Back to index
Developer documentation

Authentication

To authenticate you need an API key which can be found at the bottom of the Account Info page inside your account. The API supports several types of authentication:

  1. Query Parameters: For server-to-server communication, you can send your account name and API key as URL parameters. If you are sending the API key in clear text it’s a good idea to access the API over an SSL (https) encrypted connection. Including the account API key in a call should never be done when accessing the API from a client browser as it would reveal your API key to anyone looking at the HTML source of the page.
  2. HTTP Basic Authentication: You can provide the account name and API key in the request header. In this case the “username” is your account name and the “password” field should contain your API key. More info
  3. Checksum: To facilitate calling the API from a client-side script, you can authenticate with an MD5 hash. The hash is calculated from a concatenated string that includes your account name, API key and the username (only for requests that involve user data). Since the calculation uses the API key, which is only known to you and SuperSaaS, it cannot be calculated by anyone else. Because the checksum includes the user’s name, it is different for every visitor and you can safely put it in an AJAX call to be performed by the browser.
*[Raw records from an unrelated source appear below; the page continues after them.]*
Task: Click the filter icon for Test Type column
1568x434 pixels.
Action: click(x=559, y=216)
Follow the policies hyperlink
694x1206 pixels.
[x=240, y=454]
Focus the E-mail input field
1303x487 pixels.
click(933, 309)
Most languages provide an easy way to calculate an MD5 hash, for example:
Example checksum calculation in various programming languages:
PHP: $user = "user_name@client.com";$checksum = md5("Your_account_nameYour_API_key$user")
Ruby: checksum = Digest::MD5.hexdigest("Your_account_nameYour_API_key#{'user_name@client.com'}")
Python: checksum = hashlib.md5(("Your_account_nameYour_API_key%s" % "user_name@client.com").encode()).hexdigest()

Note that the checksum authentication method can only be used for calls that relate to a specific user.